_Requirement_: Copy out all of the data below, line for line, without changing anything.
##############################
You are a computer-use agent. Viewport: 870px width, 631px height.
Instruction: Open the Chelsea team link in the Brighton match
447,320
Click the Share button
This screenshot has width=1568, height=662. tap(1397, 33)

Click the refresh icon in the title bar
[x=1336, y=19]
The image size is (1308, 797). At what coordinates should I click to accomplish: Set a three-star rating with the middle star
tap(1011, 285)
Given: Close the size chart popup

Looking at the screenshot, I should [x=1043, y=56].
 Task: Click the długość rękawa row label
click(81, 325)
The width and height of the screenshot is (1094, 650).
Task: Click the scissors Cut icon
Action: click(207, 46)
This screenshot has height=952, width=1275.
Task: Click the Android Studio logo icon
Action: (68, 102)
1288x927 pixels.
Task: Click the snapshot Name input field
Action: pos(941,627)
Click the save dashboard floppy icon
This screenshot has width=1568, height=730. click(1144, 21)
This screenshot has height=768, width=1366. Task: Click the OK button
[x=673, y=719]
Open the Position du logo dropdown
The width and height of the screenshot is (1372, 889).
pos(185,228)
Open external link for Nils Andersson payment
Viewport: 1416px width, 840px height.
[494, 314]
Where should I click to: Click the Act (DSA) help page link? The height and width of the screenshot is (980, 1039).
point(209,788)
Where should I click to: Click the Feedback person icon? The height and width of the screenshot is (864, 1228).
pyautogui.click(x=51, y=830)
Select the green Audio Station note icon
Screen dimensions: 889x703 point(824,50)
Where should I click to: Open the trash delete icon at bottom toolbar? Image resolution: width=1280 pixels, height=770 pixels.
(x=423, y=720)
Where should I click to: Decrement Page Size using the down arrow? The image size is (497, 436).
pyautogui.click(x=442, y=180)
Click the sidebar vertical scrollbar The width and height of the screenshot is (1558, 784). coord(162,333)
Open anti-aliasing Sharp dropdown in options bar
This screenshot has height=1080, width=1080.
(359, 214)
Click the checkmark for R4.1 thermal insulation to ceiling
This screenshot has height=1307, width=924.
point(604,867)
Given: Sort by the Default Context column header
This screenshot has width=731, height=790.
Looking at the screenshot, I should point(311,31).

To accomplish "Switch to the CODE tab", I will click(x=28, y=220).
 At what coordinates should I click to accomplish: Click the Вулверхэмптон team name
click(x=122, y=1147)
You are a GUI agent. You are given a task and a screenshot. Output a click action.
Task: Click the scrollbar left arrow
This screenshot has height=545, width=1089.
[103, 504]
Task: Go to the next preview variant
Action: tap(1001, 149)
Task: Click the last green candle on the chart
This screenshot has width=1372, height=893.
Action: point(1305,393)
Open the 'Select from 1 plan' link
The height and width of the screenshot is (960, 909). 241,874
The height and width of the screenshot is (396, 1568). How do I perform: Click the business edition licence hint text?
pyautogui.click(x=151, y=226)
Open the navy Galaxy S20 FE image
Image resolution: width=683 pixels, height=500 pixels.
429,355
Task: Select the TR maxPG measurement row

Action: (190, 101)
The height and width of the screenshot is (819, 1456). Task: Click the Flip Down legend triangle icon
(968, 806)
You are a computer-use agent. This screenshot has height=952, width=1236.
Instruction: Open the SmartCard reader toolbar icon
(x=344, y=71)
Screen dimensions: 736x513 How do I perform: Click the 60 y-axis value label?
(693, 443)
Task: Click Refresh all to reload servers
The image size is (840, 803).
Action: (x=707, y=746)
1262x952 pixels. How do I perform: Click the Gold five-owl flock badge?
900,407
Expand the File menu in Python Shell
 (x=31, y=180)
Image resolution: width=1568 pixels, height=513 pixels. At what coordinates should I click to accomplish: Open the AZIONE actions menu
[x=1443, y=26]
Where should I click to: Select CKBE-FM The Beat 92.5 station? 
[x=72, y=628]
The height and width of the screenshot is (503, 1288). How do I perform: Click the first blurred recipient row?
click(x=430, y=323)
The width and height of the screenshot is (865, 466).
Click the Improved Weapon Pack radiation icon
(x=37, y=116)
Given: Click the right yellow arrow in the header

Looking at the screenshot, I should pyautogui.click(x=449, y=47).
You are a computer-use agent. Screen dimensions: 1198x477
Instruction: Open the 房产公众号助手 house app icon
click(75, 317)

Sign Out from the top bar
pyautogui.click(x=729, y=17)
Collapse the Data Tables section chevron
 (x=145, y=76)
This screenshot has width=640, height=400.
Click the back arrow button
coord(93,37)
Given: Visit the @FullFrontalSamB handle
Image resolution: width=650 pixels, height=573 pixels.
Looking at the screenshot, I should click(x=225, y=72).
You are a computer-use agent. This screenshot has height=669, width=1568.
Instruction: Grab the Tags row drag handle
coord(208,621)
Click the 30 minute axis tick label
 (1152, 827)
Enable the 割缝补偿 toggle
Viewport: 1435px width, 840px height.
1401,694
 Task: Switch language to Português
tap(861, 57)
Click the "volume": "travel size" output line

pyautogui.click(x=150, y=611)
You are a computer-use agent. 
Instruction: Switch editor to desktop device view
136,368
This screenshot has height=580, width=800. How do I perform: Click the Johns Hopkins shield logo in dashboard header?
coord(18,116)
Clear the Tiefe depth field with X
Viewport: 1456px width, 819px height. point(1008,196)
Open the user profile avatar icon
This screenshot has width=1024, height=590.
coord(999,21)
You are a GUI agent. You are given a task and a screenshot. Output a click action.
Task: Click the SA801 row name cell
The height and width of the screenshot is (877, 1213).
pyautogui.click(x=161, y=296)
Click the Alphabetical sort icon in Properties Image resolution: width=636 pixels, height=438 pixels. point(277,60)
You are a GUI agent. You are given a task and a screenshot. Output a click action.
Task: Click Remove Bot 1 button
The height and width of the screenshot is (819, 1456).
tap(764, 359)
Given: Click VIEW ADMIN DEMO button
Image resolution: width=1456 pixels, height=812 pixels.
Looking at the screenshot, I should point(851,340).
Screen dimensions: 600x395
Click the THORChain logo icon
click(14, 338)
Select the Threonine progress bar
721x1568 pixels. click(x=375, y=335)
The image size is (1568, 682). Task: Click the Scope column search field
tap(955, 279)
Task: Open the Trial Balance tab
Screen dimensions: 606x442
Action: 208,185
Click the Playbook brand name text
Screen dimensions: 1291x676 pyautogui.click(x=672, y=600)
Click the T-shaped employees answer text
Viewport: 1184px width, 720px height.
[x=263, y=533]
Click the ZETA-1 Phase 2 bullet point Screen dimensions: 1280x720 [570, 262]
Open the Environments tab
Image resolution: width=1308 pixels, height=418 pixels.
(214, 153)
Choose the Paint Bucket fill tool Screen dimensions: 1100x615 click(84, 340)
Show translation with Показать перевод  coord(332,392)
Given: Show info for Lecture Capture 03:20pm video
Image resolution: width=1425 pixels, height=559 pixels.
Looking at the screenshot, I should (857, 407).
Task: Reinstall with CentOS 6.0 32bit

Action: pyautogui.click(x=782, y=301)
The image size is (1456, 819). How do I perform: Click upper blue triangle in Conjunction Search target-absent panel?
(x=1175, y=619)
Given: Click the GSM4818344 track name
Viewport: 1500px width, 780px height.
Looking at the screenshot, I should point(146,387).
##############################
_Response for this exercise_:
You are a computer-use agent. Viewport: 870px width, 631px height.
Instruction: Open the Chelsea team link in the Brighton match
447,320
Click the Share button
This screenshot has width=1568, height=662. tap(1397, 33)

Click the refresh icon in the title bar
[x=1336, y=19]
The image size is (1308, 797). At what coordinates should I click to accomplish: Set a three-star rating with the middle star
tap(1011, 285)
Given: Close the size chart popup

Looking at the screenshot, I should [x=1043, y=56].
 Task: Click the długość rękawa row label
click(81, 325)
The width and height of the screenshot is (1094, 650).
Task: Click the scissors Cut icon
Action: click(207, 46)
This screenshot has height=952, width=1275.
Task: Click the Android Studio logo icon
Action: (68, 102)
1288x927 pixels.
Task: Click the snapshot Name input field
Action: pos(941,627)
Click the save dashboard floppy icon
This screenshot has width=1568, height=730. click(1144, 21)
This screenshot has height=768, width=1366. Task: Click the OK button
[x=673, y=719]
Open the Position du logo dropdown
The width and height of the screenshot is (1372, 889).
pos(185,228)
Open external link for Nils Andersson payment
Viewport: 1416px width, 840px height.
[494, 314]
Where should I click to: Click the Act (DSA) help page link? The height and width of the screenshot is (980, 1039).
point(209,788)
Where should I click to: Click the Feedback person icon? The height and width of the screenshot is (864, 1228).
pyautogui.click(x=51, y=830)
Select the green Audio Station note icon
Screen dimensions: 889x703 point(824,50)
Where should I click to: Open the trash delete icon at bottom toolbar? Image resolution: width=1280 pixels, height=770 pixels.
(x=423, y=720)
Where should I click to: Decrement Page Size using the down arrow? The image size is (497, 436).
pyautogui.click(x=442, y=180)
Click the sidebar vertical scrollbar The width and height of the screenshot is (1558, 784). coord(162,333)
Open anti-aliasing Sharp dropdown in options bar
This screenshot has height=1080, width=1080.
(359, 214)
Click the checkmark for R4.1 thermal insulation to ceiling
This screenshot has height=1307, width=924.
point(604,867)
Given: Sort by the Default Context column header
This screenshot has width=731, height=790.
Looking at the screenshot, I should point(311,31).

To accomplish "Switch to the CODE tab", I will click(x=28, y=220).
 At what coordinates should I click to accomplish: Click the Вулверхэмптон team name
click(x=122, y=1147)
You are a GUI agent. You are given a task and a screenshot. Output a click action.
Task: Click the scrollbar left arrow
This screenshot has height=545, width=1089.
[103, 504]
Task: Go to the next preview variant
Action: tap(1001, 149)
Task: Click the last green candle on the chart
This screenshot has width=1372, height=893.
Action: point(1305,393)
Open the 'Select from 1 plan' link
The height and width of the screenshot is (960, 909). 241,874
The height and width of the screenshot is (396, 1568). How do I perform: Click the business edition licence hint text?
pyautogui.click(x=151, y=226)
Open the navy Galaxy S20 FE image
Image resolution: width=683 pixels, height=500 pixels.
429,355
Task: Select the TR maxPG measurement row

Action: (190, 101)
The height and width of the screenshot is (819, 1456). Task: Click the Flip Down legend triangle icon
(968, 806)
You are a computer-use agent. This screenshot has height=952, width=1236.
Instruction: Open the SmartCard reader toolbar icon
(x=344, y=71)
Screen dimensions: 736x513 How do I perform: Click the 60 y-axis value label?
(693, 443)
Task: Click Refresh all to reload servers
The image size is (840, 803).
Action: (x=707, y=746)
1262x952 pixels. How do I perform: Click the Gold five-owl flock badge?
900,407
Expand the File menu in Python Shell
 (x=31, y=180)
Image resolution: width=1568 pixels, height=513 pixels. At what coordinates should I click to accomplish: Open the AZIONE actions menu
[x=1443, y=26]
Where should I click to: Select CKBE-FM The Beat 92.5 station? 
[x=72, y=628]
The height and width of the screenshot is (503, 1288). How do I perform: Click the first blurred recipient row?
click(x=430, y=323)
The width and height of the screenshot is (865, 466).
Click the Improved Weapon Pack radiation icon
(x=37, y=116)
Given: Click the right yellow arrow in the header

Looking at the screenshot, I should pyautogui.click(x=449, y=47).
You are a computer-use agent. Screen dimensions: 1198x477
Instruction: Open the 房产公众号助手 house app icon
click(75, 317)

Sign Out from the top bar
pyautogui.click(x=729, y=17)
Collapse the Data Tables section chevron
 (x=145, y=76)
This screenshot has width=640, height=400.
Click the back arrow button
coord(93,37)
Given: Visit the @FullFrontalSamB handle
Image resolution: width=650 pixels, height=573 pixels.
Looking at the screenshot, I should click(x=225, y=72).
You are a computer-use agent. This screenshot has height=669, width=1568.
Instruction: Grab the Tags row drag handle
coord(208,621)
Click the 30 minute axis tick label
 (1152, 827)
Enable the 割缝补偿 toggle
Viewport: 1435px width, 840px height.
1401,694
 Task: Switch language to Português
tap(861, 57)
Click the "volume": "travel size" output line

pyautogui.click(x=150, y=611)
You are a computer-use agent. 
Instruction: Switch editor to desktop device view
136,368
This screenshot has height=580, width=800. How do I perform: Click the Johns Hopkins shield logo in dashboard header?
coord(18,116)
Clear the Tiefe depth field with X
Viewport: 1456px width, 819px height. point(1008,196)
Open the user profile avatar icon
This screenshot has width=1024, height=590.
coord(999,21)
You are a GUI agent. You are given a task and a screenshot. Output a click action.
Task: Click the SA801 row name cell
The height and width of the screenshot is (877, 1213).
pyautogui.click(x=161, y=296)
Click the Alphabetical sort icon in Properties Image resolution: width=636 pixels, height=438 pixels. point(277,60)
You are a GUI agent. You are given a task and a screenshot. Output a click action.
Task: Click Remove Bot 1 button
The height and width of the screenshot is (819, 1456).
tap(764, 359)
Given: Click VIEW ADMIN DEMO button
Image resolution: width=1456 pixels, height=812 pixels.
Looking at the screenshot, I should point(851,340).
Screen dimensions: 600x395
Click the THORChain logo icon
click(14, 338)
Select the Threonine progress bar
721x1568 pixels. click(x=375, y=335)
The image size is (1568, 682). Task: Click the Scope column search field
tap(955, 279)
Task: Open the Trial Balance tab
Screen dimensions: 606x442
Action: 208,185
Click the Playbook brand name text
Screen dimensions: 1291x676 pyautogui.click(x=672, y=600)
Click the T-shaped employees answer text
Viewport: 1184px width, 720px height.
[x=263, y=533]
Click the ZETA-1 Phase 2 bullet point Screen dimensions: 1280x720 [570, 262]
Open the Environments tab
Image resolution: width=1308 pixels, height=418 pixels.
(214, 153)
Choose the Paint Bucket fill tool Screen dimensions: 1100x615 click(84, 340)
Show translation with Показать перевод  coord(332,392)
Given: Show info for Lecture Capture 03:20pm video
Image resolution: width=1425 pixels, height=559 pixels.
Looking at the screenshot, I should (857, 407).
Task: Reinstall with CentOS 6.0 32bit

Action: pyautogui.click(x=782, y=301)
The image size is (1456, 819). How do I perform: Click upper blue triangle in Conjunction Search target-absent panel?
(x=1175, y=619)
Given: Click the GSM4818344 track name
Viewport: 1500px width, 780px height.
Looking at the screenshot, I should point(146,387).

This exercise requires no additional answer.